The work, Aker said, starts in February and will initially involve about 100 people from Aker Solutions, Kvaerner, and Statoil, rising to as many as 1,000 people at its peak next year. It will be carried out mainly in Stavanger and offshore. Kvaerner will work closely with Aker Solutions and contribute to all parts of the project delivery.

Including Aibel, the contracts awarded by Statoil have a total value of around NOK 1.3 billion, excl. options. The scope of work for the riser platform accounts for an estimated 70 % of the total scope committed in both contracts.

 

Aibel: 600 workers

 

Aibel has been awarded the contract to prepare and execute the hook-up of the new drilling platform at the Johan Sverdrup field in 2018. The project also includes connecting the platform’s systems towards the jacket and two gangways, splicing of high-voltage cables, and hook-up of a temporary hotel platform. In addition, Aibel will assist Statoil during commissioning and start-up offshore.

According to Aibel the first phase of the project will be characterized by preparatory activities in close cooperation with the drilling platform project. The topside for the drilling platform will be completed and ready for installation in spring 2018. Then, an offshore phase begins for the Aibel crew, which will consist of up to 600 employees in rotation towards the summer of 2019.

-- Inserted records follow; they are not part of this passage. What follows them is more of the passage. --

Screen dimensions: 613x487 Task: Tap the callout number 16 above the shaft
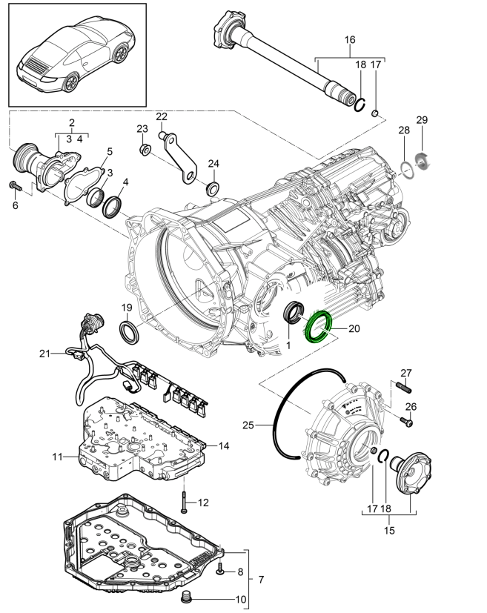click(x=350, y=39)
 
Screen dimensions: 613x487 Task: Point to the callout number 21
click(x=44, y=354)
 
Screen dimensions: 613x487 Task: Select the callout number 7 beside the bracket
click(x=259, y=578)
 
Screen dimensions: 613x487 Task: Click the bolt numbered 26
click(x=407, y=420)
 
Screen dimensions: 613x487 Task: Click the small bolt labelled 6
click(x=14, y=185)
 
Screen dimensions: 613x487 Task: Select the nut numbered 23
click(x=145, y=150)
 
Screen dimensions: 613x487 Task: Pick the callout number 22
click(x=162, y=116)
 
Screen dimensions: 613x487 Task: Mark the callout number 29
click(x=422, y=120)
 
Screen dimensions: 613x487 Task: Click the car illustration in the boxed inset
click(x=77, y=55)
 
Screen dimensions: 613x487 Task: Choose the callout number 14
click(x=224, y=445)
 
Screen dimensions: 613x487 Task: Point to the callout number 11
click(x=57, y=457)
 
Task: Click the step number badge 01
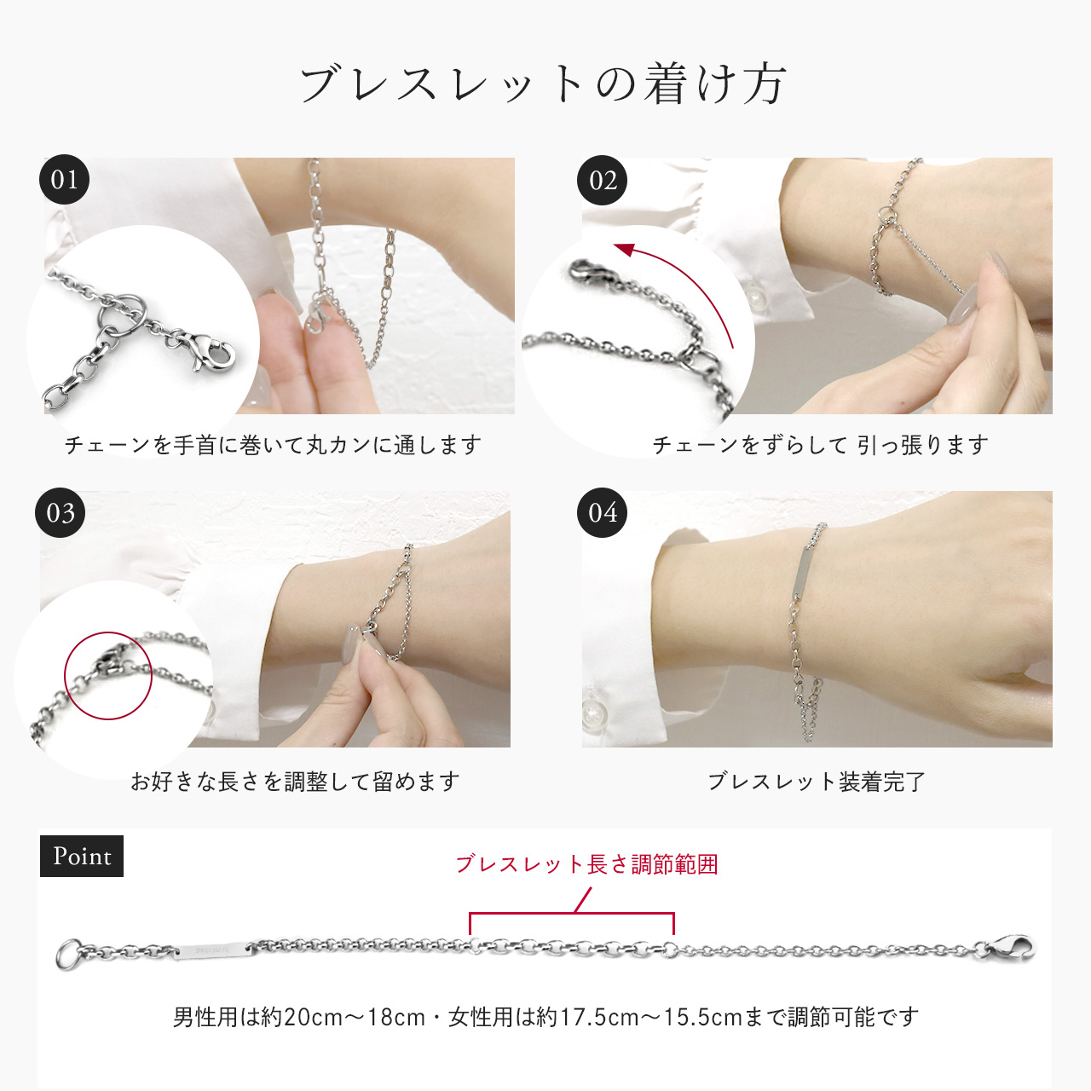point(64,180)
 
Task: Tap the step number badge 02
point(603,181)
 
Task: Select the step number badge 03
point(61,513)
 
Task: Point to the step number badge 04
point(603,513)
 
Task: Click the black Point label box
point(82,856)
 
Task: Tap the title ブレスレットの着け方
point(543,84)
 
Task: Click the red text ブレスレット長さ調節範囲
point(586,864)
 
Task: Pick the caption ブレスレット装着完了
point(817,782)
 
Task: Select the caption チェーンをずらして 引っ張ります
point(820,445)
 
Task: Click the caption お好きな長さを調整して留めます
point(295,782)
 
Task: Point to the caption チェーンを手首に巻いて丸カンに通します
point(273,445)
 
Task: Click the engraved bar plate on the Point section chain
point(213,950)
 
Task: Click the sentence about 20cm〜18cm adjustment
point(546,1017)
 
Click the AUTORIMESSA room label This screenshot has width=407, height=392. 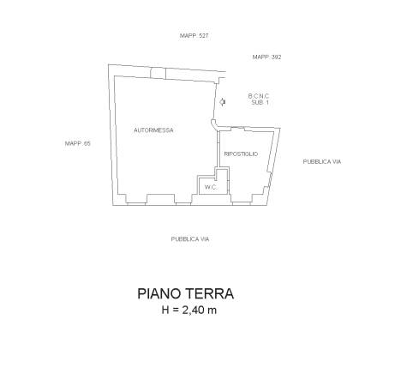click(x=153, y=130)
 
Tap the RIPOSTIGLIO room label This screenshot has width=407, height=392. click(x=241, y=154)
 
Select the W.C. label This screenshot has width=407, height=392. click(x=211, y=188)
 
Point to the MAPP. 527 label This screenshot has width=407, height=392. click(x=195, y=36)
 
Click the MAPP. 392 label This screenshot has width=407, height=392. click(x=266, y=57)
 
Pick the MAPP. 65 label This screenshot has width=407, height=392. click(x=78, y=143)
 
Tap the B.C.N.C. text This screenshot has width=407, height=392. click(x=259, y=96)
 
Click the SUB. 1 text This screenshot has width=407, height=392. click(x=260, y=102)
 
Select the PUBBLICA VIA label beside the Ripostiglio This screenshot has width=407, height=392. click(x=322, y=162)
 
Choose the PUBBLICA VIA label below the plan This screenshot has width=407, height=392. click(x=190, y=239)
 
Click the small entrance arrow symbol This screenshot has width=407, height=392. click(x=223, y=102)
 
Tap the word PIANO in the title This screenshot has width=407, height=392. click(x=159, y=294)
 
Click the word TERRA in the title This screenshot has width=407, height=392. click(x=210, y=294)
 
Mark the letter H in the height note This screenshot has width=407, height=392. click(x=165, y=311)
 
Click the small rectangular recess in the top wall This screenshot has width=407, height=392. click(x=158, y=74)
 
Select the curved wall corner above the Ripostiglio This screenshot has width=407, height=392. click(x=214, y=124)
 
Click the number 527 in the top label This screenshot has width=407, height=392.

Johan Sverdrup is dubbed as the largest offshore development in the past three decades. The Statoil-operated field is located in the North Sea around 155 kilometers west of Karmøy in Rogaland county. Partners in the field include Lundin Norway, Petoro, Aker BP, and Maersk Oil.

Phase one of Johan Sverdrup consists of four bridge-linked platforms, in addition to three subsea water injection templates. The planned production capacity of the first phase is 315 000 to 380 000 barrels of oil equivalent per day.

Announcing the contracts, Statoil said that preparations “start immediately.”

“Kicking off in the summer of 2018 the hook-up work offshore represents the final and crucial phase prior to first oil on the Johan Sverdrup field. In this phase the jackets, platforms, wells, subsea equipment, export pipelines and power from shore will be hooked up to form a fully functioning field centre that will come on stream in late 2019,” Statoil said.

Two mobile accommodation facilities in addition to the Johan Sverdrup accommodation platform combined have the capacity to accommodate more than 1,200 people offshore.

“The scope of work is extensive and in the peak period an estimated 650 positions will be needed offshore, rotating on three shifts, i.e. almost 2,000 offshore workers. The entire Johan Sverdrup development puts the industry to the test again due to the size of the project. The Johan Sverdrup commissioning will be the most complex and extensive commissioning project offshore that Statoil has ever been responsible for over its 40 years as an operator on the NCS. It will be demanding, but we have solved complex tasks before with our suppliers,” says Kjetel Digre, Statoil’s project director for Johan Sverdrup.